Evaluation of Six Batch Adjustment Methods in Expression Microarray Data and Application of Gene Co-expression Network in Schizophrenia

【作者】 陈超

【导师】 金力;

【作者基本信息】 复旦大学 , 遗传学, 2011, 博士

【摘要】 基因表达谱芯片作为一种高通量的基因组研究手段,在生物医学领域应用极其广阔。然而,每年有数以千计的基于芯片的研究,其数据都被“批次效应”所混杂。批次效应是指由于芯片在不同的实验批次处理而产生的系统误差。它在以前的芯片研究中鲜有提及。虽然批次效应可以通过缜密的实验设计缓解,但除非所有样本都可以在同一批次中处理完成,否则它不可能消除。我们首先从多个平台的实验数据中证明了了批次效应的存在,并且从多方面解析了该混杂效应对生物因素的严重影响。接下来我们从基因芯片的实验步骤入手,通过详细介绍基因芯片的实验过程,指出批次效应可能的来源。因为批次效应可以严重影响基因表达的实验结果,一系列校正批次的方法被发展出来。
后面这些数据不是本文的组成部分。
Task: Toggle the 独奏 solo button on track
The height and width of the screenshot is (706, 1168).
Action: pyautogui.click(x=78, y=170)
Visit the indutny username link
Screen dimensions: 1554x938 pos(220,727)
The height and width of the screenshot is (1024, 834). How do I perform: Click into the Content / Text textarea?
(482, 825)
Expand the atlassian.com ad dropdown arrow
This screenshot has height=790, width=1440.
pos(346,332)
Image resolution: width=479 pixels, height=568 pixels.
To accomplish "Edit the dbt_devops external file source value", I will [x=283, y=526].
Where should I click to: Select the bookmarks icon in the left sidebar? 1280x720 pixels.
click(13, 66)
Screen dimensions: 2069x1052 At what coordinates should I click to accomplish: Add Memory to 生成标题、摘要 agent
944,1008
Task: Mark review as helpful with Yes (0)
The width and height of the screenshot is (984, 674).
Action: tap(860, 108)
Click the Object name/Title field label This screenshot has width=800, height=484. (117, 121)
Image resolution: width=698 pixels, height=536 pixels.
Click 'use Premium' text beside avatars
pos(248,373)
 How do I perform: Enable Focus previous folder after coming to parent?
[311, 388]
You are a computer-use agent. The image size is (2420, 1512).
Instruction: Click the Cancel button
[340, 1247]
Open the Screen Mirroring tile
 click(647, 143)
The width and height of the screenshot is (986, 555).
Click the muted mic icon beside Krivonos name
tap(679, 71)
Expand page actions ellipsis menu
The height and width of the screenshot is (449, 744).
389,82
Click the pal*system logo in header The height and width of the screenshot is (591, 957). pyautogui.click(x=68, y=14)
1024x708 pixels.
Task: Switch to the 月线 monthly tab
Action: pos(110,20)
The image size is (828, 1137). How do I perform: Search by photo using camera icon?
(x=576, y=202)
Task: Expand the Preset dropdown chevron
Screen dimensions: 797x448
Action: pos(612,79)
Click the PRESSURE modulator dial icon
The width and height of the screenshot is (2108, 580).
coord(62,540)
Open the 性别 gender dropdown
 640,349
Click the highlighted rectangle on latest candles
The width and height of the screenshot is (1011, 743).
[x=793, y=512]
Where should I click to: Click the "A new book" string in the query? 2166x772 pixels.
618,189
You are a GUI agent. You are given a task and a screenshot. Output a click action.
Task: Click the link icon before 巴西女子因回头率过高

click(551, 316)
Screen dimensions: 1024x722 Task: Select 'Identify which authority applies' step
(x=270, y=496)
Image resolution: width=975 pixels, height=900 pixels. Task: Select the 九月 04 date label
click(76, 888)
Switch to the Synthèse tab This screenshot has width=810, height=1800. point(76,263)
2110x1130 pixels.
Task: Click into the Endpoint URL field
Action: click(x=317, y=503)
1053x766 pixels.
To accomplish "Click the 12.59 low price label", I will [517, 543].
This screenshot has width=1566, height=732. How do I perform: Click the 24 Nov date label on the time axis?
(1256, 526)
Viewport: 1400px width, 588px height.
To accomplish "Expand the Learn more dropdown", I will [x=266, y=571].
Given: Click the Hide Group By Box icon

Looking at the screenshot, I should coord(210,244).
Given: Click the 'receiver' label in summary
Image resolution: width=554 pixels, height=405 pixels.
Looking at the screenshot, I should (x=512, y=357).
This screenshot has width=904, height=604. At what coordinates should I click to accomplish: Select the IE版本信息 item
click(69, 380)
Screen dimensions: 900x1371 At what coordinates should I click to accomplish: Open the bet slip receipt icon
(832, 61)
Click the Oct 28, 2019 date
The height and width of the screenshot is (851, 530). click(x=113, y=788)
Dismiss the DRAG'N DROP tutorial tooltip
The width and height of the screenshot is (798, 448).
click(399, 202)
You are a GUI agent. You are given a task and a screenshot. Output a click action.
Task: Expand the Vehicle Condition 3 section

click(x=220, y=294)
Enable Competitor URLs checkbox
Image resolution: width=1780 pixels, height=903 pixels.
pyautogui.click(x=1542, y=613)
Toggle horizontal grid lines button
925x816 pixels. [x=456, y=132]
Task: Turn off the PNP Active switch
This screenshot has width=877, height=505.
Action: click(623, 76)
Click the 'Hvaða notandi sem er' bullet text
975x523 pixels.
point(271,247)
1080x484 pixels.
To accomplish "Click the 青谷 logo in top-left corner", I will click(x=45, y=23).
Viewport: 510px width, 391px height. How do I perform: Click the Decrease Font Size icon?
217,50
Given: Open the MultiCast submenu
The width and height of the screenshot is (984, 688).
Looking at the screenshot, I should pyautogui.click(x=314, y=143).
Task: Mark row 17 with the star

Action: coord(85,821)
对目前比较流行的几种批次校正的方法,我们从方差比例,精度,准度,以及总体评价等方面进行了系统的比较,发现ComBat——一个基于经验贝叶斯的分析方法,多数指标优于其他五个算法,而且针对每个批次中含有样本量较小的数据时仍有优异的表现。我们推荐ComBat作为对不同批次的数据进行批次效应校正的最佳统计算法。另外我们还建议在比较重复样本和非重复样本之间关联的时候,有必要在探针水平进行标准化校正,从而降低非重复样本之间的被虚夸了的相关性。我们的另一部分工作是利用基因表达谱芯片数据探寻精神分裂症的发病机制。目前已经有很多基于基因表达谱芯片的精神分裂症的研究,发现了很多的候选基因,但几乎没有基因可以通过多重校正并且从不同的实验中重复出来。这可能是因为人类大脑基因表达的异质性或因为基因表达在病人中的改变较小.我们设想基于基因基因相互作用的网络或者通路会在病人大脑中的改变会更加一致,在这个研究中,我们利用基因共表达网络来分析不同来源的5组脑组织数据。首先我们对基因表达谱芯片数据进行了严格的质量控制,除了利用ComBat校正批次效应外,我们还通过MAS算法对探针质量进行控制,通过修改的RMA算法剔除单核苷酸多态位点对探针的影响,剔出种族差异对基因表达的影响等。之后我们通过基因共表达网络的方法构建基因网络,利用每组基因网络的特征向量,我们使用了两种不同的统计算法,校正年龄,性别,大脑pH值等变量后,挖掘是否存在某一组基因的表达水平变化与精神分裂症有强关联。结果发现在5组数据中,金属硫蛋白家族的部分基因,MT1E,MT1F,MT1G, MTIM, MTIX, MT2A的表达量在精神分裂症患者中都有显著的提高。如此一致的结果证明金属硫蛋白家族基因确实参与了精神分裂症发病的过程,或是病因,或是症状。金属硫蛋白富含半胱氨酸,在人体中的主要作用是通过结合重金属离子调节体内微量元素,以及神经受损后的免疫反应和氧化应激等。氧化应激已经被报道与精神分裂发病机制有关。已知重金属锌(Zn)在神经发育,情绪控制和保护细胞免受损伤等方面发挥作用。另外其他重金属,铜(Cu)也推测有精神分裂症有关。我们猜测重金属的调控失调,氧化应激和组织受损等可能参与在精神分裂症的发病机理之中。除此之外,我们还从遗传学和表观遗传学角度,分别利用eQTL的方法和DNA甲基化的数据对金属硫蛋白表达量变化进行了简要的分析。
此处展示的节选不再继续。